Data are presented as means with standard deviations (SD) or medians with interquartile ranges [IQR] depending on distributions. Categorical data are presented as proportions with 95% confidence intervals (CI) calculated using the Clopper-Pearson interval. Groups were compared using the Fisher’s exact test, t-test or Mann–Whitney U-test depending on distributions. We performed no formal sample size calculation.
For the main analysis (to assess the incidence of bioaccumulation in patients receiving intermediate dose nadroparin) we calculated the proportion (95% CI) of patients with at least one trough anti-Xa level > 0.2 IU/mL in two groups: those who had anti-Xa measurements while having any episode of AKI, and those without AKI. Analyses were not further stratified according to AKI stage due to the low sample size. To quantify the association between trough anti-Xa levels and renal function, we used a linear multilevel model with trough anti-Xa levels modelled as a function of time and AKI, adjusted for body mass index (BMI). Analyses were limited to patients with a stable dose course of intermediate dose nadroparin. AKI was entered into the model as a time-dependent binary variable to allow for non-linear change over time. We assessed interaction terms between the covariates (AKI and BMI) and time. Clustering in the data was accounted for by a random intercept and random slope at patient level. We selected the best fitting model based on likelihood ratio tests. Model assumptions were checked and judged to have been sufficiently met. Since trough anti-Xa values below the limit of detection are reported as ‘ < 0.04 IU/ml’ we performed the analyses twice: with imputed values of 0.0 IU/ml (main model) and 0.02 IU/ml (sensitivity analysis 1).
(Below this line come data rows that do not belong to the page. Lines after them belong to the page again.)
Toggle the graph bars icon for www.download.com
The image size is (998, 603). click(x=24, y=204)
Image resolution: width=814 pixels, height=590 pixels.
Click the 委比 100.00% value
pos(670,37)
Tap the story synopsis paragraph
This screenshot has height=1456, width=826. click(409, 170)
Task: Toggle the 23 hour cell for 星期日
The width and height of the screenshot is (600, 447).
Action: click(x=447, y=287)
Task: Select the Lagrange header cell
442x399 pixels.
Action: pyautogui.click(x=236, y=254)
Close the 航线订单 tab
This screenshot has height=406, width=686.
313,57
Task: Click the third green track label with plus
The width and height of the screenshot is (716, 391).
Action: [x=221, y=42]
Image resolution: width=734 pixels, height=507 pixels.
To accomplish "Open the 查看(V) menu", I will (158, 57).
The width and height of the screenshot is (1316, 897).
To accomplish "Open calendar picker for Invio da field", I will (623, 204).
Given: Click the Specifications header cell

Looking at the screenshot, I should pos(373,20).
To explore the effect of any recent nadroparin dose change we did a second sensitivity analysis including all patients regardless of recent dose changes (sensitivity analysis 2).
For the secondary analysis, we compared trough anti-Xa levels in patients with AKI to anti-Xa levels in patients without AKI using a Mann–Whitney U test. A two-sided P-value < 0.05 indicated statistical significance. All analyses were performed using R software version 4.0.4.